Decisions have to be made on frequency of collection, depth of collection, and quality. There are other peripheral legal issues, such as sites that fall under terrorism-related legislation. At present the BL can collect these sites but not provide access to them.

Resource discovery remains a major challenge, including how to combine cataloguing and search engine technology. So far, a thematic approach to organisation has been taken. Scalability is also a big issue. What works for a few thousand sites will not necessarily work for a few million.

This means that the nature of the “collecting institution” is changing. It is much harder to decide if a site is in or out of scope. A site may have parts that are clearly in scope and parts that clearly aren’t or it may change through time, sometimes being in scope and sometimes not.
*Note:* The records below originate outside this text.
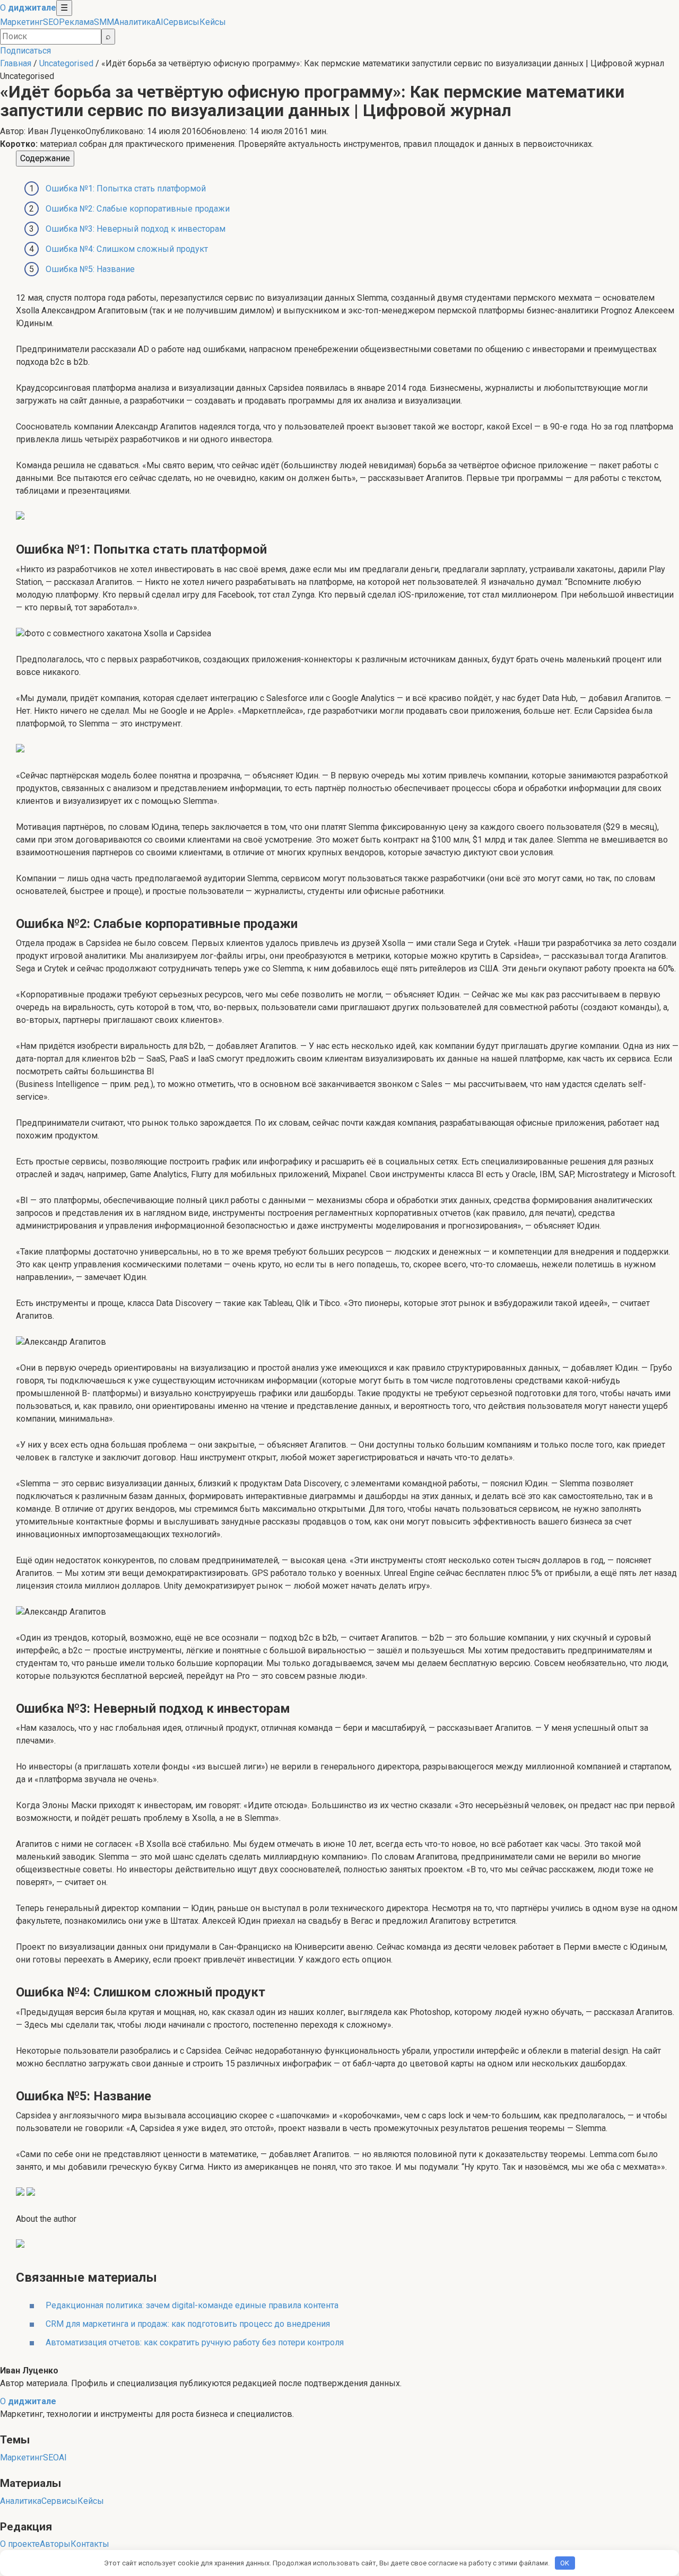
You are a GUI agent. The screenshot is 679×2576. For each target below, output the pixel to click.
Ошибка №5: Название (90, 269)
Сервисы (181, 22)
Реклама (76, 22)
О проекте (20, 2544)
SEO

The Digital Lives Project in association with UCL and the University of Bristol is looking at how the web is becoming an everyday part of our social and personal lifestyles.

The talks were followed by a question and answer session. I asked for more detail about the “twilight zone” of public and private websites. Both speakers agreed that there is a great need for more education on digital awareness, so that young people appreciate that putting things up on the Internet really is a form of publishing and their blogs and comments in public forums are not just private “chats” with friends. However, in France there has been little resistance to such personal material being collected. Most people are proud to have their sites considered to be part of the national heritage. A lot of outreach work has been done by the BnF to explain the aims of the archive and discuss any concerns. Gildas Ilien also pointed out that people do not necessailry have “the right to be forgotten” and that this is in fact not new. It has happened in the past that people have asked for books and other information to be removed from libraries, perhaps because they have changed their political viewpoint, and that a library would not simply remove a book from its shelves because the author decided that they had changed their mind about something in it.

There is a recent interview with Gildas Ilien (in French) on You Tube called L’archivage d’Internet, un défi pour les bibliothécaires.